Wah transistor; MPSA18 or 2N5088....???

Started by Bullet79, June 05, 2010, 06:36:50 AM

Previous topic - Next topic

zombiwoof

Quote from: tubelectron on July 17, 2010, 03:41:12 AM
Hi zombiwoof,

Additional info : I opened a few days ago a chinese brand new VOX V847 wah, and also found 2xMPSA18 inside. The inductor was a black one, labelled with the VOX in white. Sorry, i didn't have the means to take pics.

A+!

Yes, I've seen the insides of the Chinese Vox wah, and they basically use the same circuit as the Dunlop-made Vox 847 (with the added power jack and the input buffer that most of the Dunlop wahs use now), only it's mostly SMD components instead of the through-hole components on the older pedal.  They used the same transistors, as you said.  The fact that all of these wahs use the high gain transistors is one of the reasons they don't sound like the vintage wahs.  I'm sure they use those MPSA18's because they are cheap and plentiful, being that they are mass-produced pedals, and the sound is not a consideration in their choice.

Al

Bullet79

at least my volume drop problem with the BC109B tranny is solved.. 47K input resistor + lowering the Re1 value.. (i use trimmer).. seriously transistor swapping really make a big changes..

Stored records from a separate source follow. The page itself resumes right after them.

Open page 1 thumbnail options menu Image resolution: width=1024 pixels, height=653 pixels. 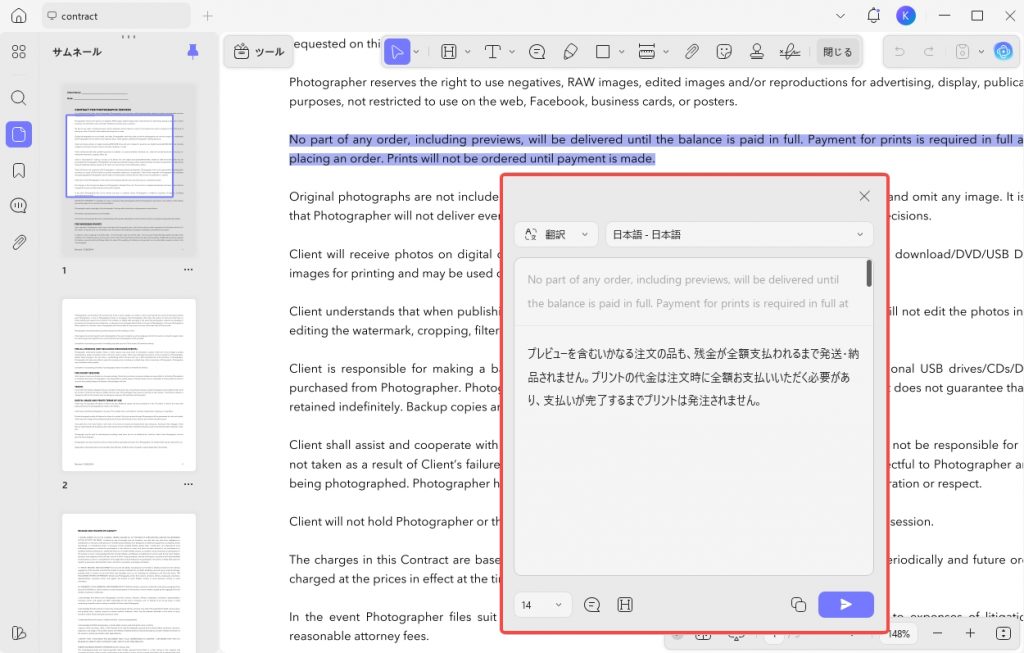188,270
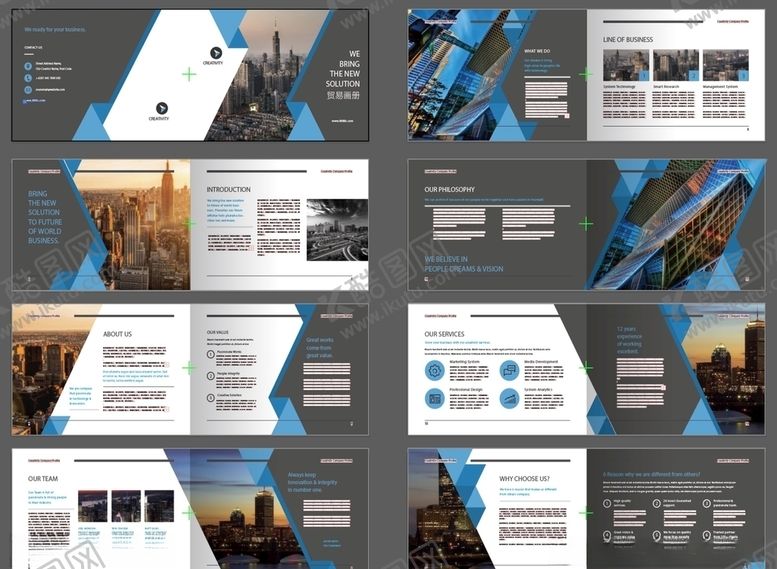Click the black-and-white city photo in Introduction

tap(330, 229)
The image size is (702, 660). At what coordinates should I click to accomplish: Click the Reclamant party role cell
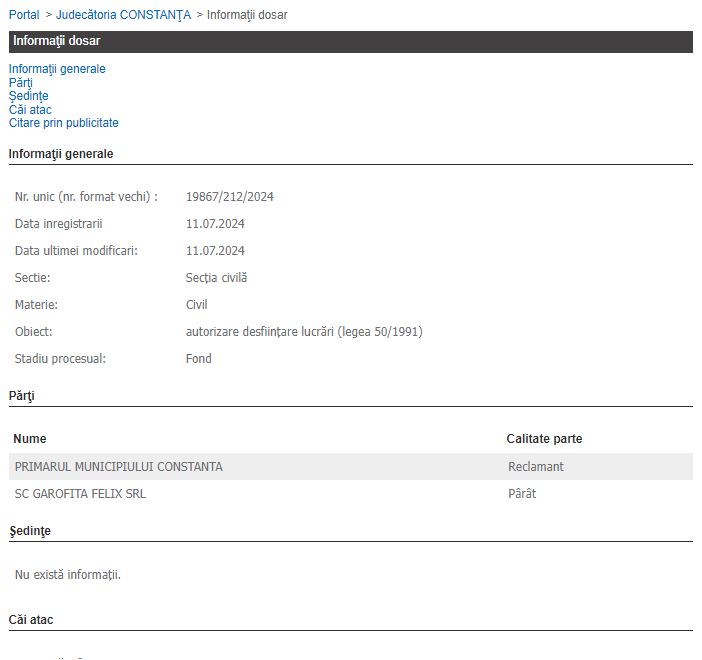pyautogui.click(x=536, y=467)
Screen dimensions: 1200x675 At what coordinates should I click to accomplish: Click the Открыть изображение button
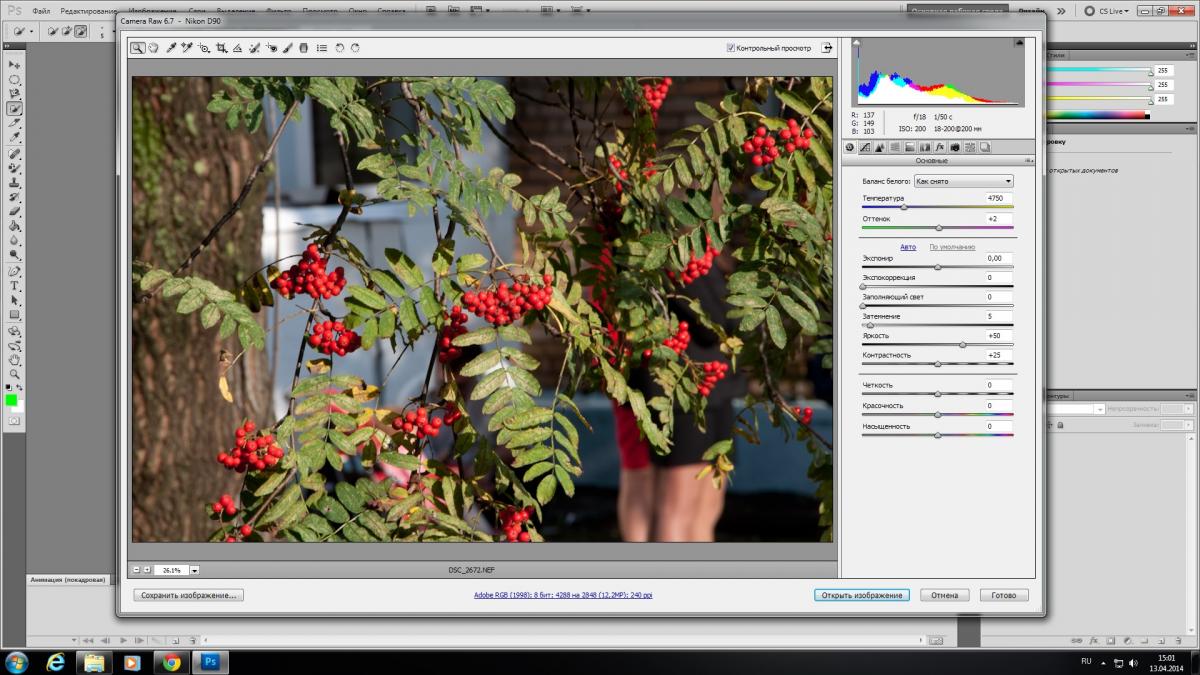861,595
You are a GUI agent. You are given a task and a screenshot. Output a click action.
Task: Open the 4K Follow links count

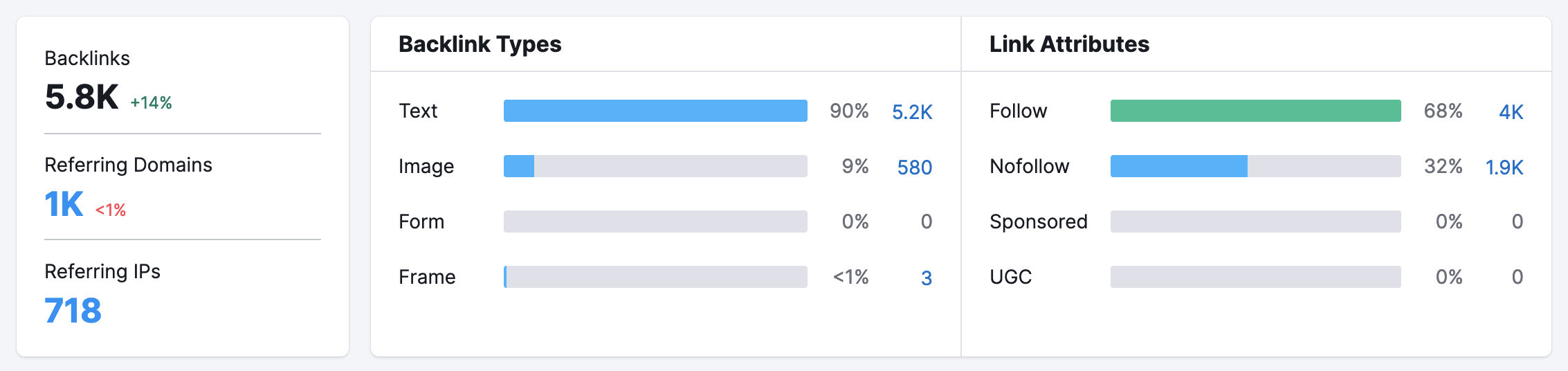(1511, 111)
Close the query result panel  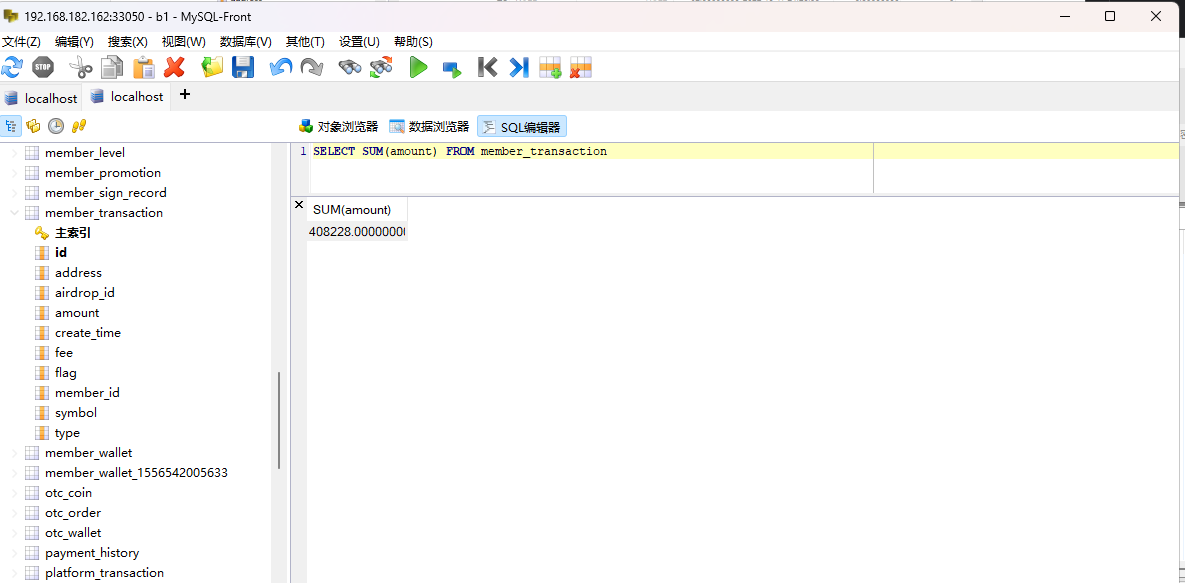(x=299, y=205)
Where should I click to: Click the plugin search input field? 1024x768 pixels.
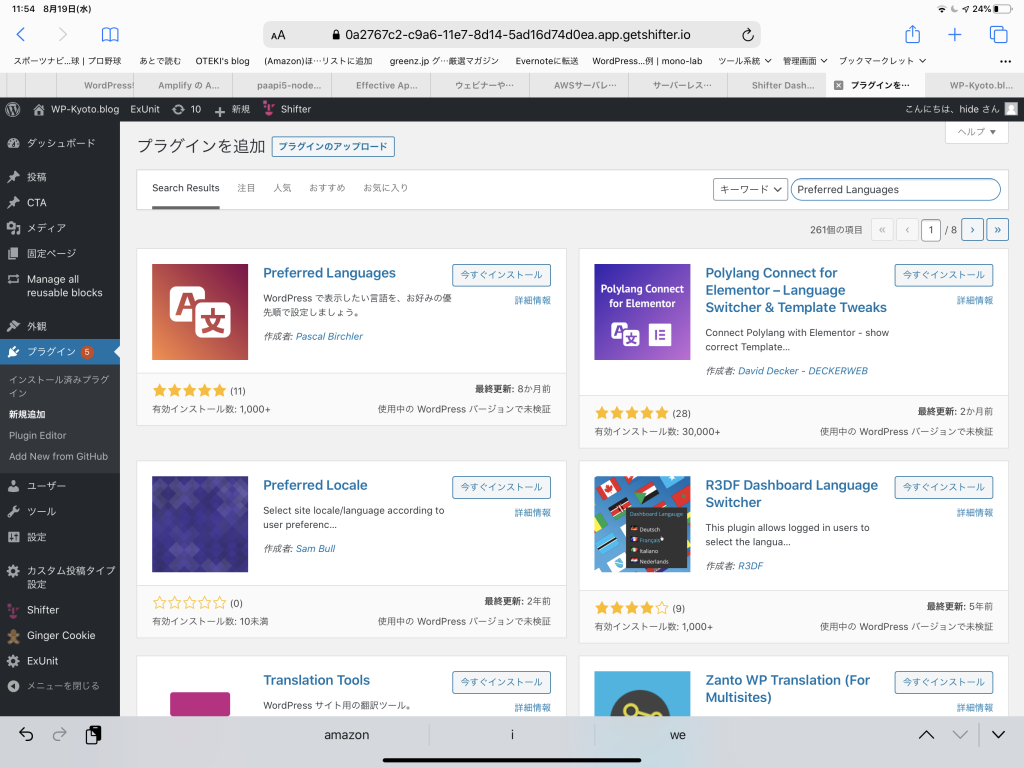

thinking of adding a (switched) boost/gain circuit...

PRR

  • SUPPORTER

zombiwoof

Quote from: PRR on July 17, 2010, 03:18:07 PM


Notice how he used a 2N3900A for one of the transistors?.  I read a repair bulletin years ago for I believe the Thomas era wahs and it listed 2N3900A as suitable replacement transistors, and tried for a long time to find those trannies.  They seem to be very rare these days, as I could not locate them anywhere.  It's also interesting that this original schematic called for two different transistors, I would assume he specified that so that there would be two different hfe values, one of those two types probably is typically lower gain than the other type.  That would be in line with Fuzz Centrals's advice to put the lower gain transistor in Q2.   In practice, though, I don't think any of the commercial pedals ever came with two different types of transistors in them, the company must have not wanted to bother with that.  In fact, I bet Vox/Thomas never bothered to even measure the gain of the trannies they put in the pedals.

Al

PRR

> two different hfe values

I doubt it.

The year was 1966. Arlo had been arrested for littering, Officer Obie used a vacuum-tube cop-radio to direct the investigation. Transistors were VERY rare and expensive.

Q1 has to have high gain. Q2 hardly matters. The 2N3900A is the distant parent of our friend 2N3904: high gain, but only good for 18V. That's probably all the Plunkett and Kushner had or could afford in the way of high-gain parts. IIRC, the 2N2924 is practically an un-sorted factory-sweepings part number.

I'm thinking that 2N3900 cost a half-day's pay, but was needed to make the ringy work; OTOH Q2 could be anything so they used a low-spec part to keep the cost reasonable.
  • SUPPORTER

guitarist

I'm about to swap out the A18 transistors for BC109 type (actually 2N700, flipped around though as pinout is reversed). Wondering is the bias need optimizing some?

zombiwoof

I would like to add that I recently bought a BBE wah from Ebay, after a long search to find a reasonably priced wah that sounds like an old Vox Clyde McCoy wah I bought when I was a kid, and stupidly sold for $50 at a time when wah sounds were considered to be passe.  I found that the BBE fills the bill nicely. so I checked what transistors they used.  They turned out to be Bc547's, so those might be considered an option if they test in the suggested hfe ranges.